▶ _Action item_: From the entries below, list each line with "computer".

▶ _The data_:
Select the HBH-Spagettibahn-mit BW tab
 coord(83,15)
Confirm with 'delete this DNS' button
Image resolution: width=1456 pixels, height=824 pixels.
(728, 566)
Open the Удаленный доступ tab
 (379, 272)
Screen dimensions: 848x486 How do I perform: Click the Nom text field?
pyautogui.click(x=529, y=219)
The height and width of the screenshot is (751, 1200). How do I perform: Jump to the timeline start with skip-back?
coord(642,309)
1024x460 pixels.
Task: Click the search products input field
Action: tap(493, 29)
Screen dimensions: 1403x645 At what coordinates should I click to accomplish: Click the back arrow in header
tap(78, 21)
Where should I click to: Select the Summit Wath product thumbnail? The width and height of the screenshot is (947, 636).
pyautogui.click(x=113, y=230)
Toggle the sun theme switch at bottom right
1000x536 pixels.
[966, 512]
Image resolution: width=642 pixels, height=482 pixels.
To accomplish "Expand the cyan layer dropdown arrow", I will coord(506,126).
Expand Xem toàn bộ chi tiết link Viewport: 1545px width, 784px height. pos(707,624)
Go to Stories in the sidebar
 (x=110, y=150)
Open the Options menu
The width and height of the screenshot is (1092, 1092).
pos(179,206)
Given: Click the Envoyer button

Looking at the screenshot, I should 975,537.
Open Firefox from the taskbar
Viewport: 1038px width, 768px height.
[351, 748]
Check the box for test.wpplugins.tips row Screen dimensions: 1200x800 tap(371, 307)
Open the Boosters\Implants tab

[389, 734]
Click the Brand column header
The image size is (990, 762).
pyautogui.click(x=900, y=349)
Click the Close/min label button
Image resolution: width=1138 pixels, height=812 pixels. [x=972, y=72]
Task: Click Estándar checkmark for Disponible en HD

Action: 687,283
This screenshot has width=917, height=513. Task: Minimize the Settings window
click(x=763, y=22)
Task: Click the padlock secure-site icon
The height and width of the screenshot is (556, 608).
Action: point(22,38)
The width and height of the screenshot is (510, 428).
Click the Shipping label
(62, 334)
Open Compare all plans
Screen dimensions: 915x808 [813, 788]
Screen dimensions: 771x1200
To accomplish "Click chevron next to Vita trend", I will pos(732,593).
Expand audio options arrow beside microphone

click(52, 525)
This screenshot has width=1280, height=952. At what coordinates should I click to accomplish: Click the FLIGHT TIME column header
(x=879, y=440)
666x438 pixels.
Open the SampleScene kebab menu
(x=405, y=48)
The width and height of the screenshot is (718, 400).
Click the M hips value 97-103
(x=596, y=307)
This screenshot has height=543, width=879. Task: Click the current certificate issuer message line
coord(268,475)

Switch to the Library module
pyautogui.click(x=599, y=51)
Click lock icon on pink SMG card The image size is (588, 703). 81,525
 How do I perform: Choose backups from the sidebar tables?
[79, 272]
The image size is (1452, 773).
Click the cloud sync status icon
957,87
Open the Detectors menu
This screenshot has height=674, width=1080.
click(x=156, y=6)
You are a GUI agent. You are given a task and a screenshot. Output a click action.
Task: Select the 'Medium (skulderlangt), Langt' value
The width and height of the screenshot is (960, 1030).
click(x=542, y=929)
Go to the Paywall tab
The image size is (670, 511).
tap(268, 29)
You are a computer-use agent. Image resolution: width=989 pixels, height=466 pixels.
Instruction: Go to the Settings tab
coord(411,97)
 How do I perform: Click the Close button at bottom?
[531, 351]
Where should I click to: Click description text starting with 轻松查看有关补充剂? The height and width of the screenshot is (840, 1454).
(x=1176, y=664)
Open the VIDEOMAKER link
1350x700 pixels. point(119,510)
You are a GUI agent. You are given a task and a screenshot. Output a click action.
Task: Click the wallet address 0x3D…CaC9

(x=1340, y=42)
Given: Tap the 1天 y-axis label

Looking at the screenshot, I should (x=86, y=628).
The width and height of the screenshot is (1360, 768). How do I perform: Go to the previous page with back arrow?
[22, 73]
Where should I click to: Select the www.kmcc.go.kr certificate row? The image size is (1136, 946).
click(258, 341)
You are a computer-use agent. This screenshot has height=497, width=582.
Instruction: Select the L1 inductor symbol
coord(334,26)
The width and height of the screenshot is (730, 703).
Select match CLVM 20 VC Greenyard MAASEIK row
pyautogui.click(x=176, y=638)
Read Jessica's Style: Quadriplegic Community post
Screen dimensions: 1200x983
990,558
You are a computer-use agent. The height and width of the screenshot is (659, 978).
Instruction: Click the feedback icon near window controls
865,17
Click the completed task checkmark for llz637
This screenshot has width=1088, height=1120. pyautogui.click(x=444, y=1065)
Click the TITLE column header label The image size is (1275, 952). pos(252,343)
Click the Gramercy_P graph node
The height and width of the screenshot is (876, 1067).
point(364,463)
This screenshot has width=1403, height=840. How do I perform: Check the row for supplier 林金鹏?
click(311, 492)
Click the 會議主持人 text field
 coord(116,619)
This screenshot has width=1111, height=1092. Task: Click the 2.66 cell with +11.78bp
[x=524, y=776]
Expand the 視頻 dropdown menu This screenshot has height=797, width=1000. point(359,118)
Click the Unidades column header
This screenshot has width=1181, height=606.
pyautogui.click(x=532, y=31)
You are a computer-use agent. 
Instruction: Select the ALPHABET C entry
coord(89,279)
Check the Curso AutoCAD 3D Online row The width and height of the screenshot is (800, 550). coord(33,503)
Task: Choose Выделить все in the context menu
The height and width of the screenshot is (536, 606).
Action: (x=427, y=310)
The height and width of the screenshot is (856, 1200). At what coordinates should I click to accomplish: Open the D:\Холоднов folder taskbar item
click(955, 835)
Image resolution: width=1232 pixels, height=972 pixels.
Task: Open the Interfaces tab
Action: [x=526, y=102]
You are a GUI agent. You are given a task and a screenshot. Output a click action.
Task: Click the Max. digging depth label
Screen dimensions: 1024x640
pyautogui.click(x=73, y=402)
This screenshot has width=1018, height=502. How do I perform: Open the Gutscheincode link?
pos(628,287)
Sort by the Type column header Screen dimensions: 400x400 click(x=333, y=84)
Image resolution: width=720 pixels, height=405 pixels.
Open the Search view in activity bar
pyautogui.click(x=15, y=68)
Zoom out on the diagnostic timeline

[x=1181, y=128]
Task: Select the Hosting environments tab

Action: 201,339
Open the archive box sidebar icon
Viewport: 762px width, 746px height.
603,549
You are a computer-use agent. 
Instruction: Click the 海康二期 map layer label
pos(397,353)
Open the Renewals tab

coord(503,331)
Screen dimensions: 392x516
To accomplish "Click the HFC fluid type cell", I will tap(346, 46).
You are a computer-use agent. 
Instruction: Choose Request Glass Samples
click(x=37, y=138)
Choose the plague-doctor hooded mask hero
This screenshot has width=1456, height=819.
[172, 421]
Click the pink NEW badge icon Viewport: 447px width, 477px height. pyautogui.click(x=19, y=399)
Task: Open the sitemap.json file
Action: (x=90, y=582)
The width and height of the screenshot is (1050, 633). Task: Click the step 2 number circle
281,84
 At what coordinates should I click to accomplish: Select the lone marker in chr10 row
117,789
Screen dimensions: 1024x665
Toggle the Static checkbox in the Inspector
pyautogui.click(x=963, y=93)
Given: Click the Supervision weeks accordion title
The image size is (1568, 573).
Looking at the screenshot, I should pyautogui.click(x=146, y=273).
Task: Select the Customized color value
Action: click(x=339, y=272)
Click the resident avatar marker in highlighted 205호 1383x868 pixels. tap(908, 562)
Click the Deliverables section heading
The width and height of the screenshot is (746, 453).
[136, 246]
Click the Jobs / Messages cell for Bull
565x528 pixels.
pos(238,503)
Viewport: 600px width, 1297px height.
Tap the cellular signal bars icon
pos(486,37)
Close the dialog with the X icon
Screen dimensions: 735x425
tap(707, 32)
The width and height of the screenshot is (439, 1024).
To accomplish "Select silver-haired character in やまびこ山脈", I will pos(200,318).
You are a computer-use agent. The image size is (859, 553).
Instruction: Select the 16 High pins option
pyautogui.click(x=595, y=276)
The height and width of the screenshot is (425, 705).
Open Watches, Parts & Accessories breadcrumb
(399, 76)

▶ _Expected answer_:
You are a computer-use agent. Image resolution: width=989 pixels, height=466 pixels.
You are a computer-use agent. This screenshot has height=497, width=582.
You are a computer-use agent. The height and width of the screenshot is (659, 978).
You are a computer-use agent. 
You are a computer-use agent. 
You are a computer-use agent. 
You are a computer-use agent. The image size is (859, 553).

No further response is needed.